[Dataset records Boundary: Start]

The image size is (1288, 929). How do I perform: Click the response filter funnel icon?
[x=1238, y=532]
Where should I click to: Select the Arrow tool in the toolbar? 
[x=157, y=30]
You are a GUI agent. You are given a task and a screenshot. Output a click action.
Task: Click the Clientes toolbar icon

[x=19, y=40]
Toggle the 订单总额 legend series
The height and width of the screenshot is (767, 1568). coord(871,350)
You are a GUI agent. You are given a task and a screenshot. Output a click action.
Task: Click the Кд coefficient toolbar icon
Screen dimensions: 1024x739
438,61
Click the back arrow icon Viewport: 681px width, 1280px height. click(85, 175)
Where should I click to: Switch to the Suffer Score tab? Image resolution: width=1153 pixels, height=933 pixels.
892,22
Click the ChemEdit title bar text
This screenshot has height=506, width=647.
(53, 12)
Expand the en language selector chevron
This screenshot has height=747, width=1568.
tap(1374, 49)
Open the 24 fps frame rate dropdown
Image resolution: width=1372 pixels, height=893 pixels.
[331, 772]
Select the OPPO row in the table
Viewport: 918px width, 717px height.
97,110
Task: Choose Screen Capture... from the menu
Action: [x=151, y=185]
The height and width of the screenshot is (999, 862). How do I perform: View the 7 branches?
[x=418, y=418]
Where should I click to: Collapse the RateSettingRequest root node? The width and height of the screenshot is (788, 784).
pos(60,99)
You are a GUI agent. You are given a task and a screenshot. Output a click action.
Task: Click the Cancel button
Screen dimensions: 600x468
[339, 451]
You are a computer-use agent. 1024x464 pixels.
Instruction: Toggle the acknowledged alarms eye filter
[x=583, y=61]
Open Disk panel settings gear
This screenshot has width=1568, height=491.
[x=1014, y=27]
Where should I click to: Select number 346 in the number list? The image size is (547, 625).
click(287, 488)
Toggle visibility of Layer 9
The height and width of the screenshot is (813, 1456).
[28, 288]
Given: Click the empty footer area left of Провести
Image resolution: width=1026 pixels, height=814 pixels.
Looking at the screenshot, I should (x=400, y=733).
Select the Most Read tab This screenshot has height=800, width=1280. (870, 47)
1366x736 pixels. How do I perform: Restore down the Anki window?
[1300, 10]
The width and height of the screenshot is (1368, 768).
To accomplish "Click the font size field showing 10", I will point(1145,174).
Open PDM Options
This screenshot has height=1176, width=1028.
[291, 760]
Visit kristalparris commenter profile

[Dataset records Boundary: End]

_Task requirements_
From the data above, output every line exactly.

_Expected answer_
The image size is (1288, 929). How do I perform: Click the response filter funnel icon?
[x=1238, y=532]
Where should I click to: Select the Arrow tool in the toolbar? 
[x=157, y=30]
You are a GUI agent. You are given a task and a screenshot. Output a click action.
Task: Click the Clientes toolbar icon

[x=19, y=40]
Toggle the 订单总额 legend series
The height and width of the screenshot is (767, 1568). coord(871,350)
You are a GUI agent. You are given a task and a screenshot. Output a click action.
Task: Click the Кд coefficient toolbar icon
Screen dimensions: 1024x739
438,61
Click the back arrow icon Viewport: 681px width, 1280px height. click(85, 175)
Where should I click to: Switch to the Suffer Score tab? Image resolution: width=1153 pixels, height=933 pixels.
892,22
Click the ChemEdit title bar text
This screenshot has height=506, width=647.
(53, 12)
Expand the en language selector chevron
This screenshot has height=747, width=1568.
tap(1374, 49)
Open the 24 fps frame rate dropdown
Image resolution: width=1372 pixels, height=893 pixels.
[331, 772]
Select the OPPO row in the table
Viewport: 918px width, 717px height.
97,110
Task: Choose Screen Capture... from the menu
Action: [x=151, y=185]
The height and width of the screenshot is (999, 862). How do I perform: View the 7 branches?
[x=418, y=418]
Where should I click to: Collapse the RateSettingRequest root node? The width and height of the screenshot is (788, 784).
pos(60,99)
You are a GUI agent. You are given a task and a screenshot. Output a click action.
Task: Click the Cancel button
Screen dimensions: 600x468
[339, 451]
You are a computer-use agent. 1024x464 pixels.
Instruction: Toggle the acknowledged alarms eye filter
[x=583, y=61]
Open Disk panel settings gear
This screenshot has width=1568, height=491.
[x=1014, y=27]
Where should I click to: Select number 346 in the number list? The image size is (547, 625).
click(287, 488)
Toggle visibility of Layer 9
The height and width of the screenshot is (813, 1456).
[28, 288]
Given: Click the empty footer area left of Провести
Image resolution: width=1026 pixels, height=814 pixels.
Looking at the screenshot, I should (x=400, y=733).
Select the Most Read tab This screenshot has height=800, width=1280. (870, 47)
1366x736 pixels. How do I perform: Restore down the Anki window?
[1300, 10]
The width and height of the screenshot is (1368, 768).
To accomplish "Click the font size field showing 10", I will point(1145,174).
Open PDM Options
This screenshot has height=1176, width=1028.
[291, 760]
Visit kristalparris commenter profile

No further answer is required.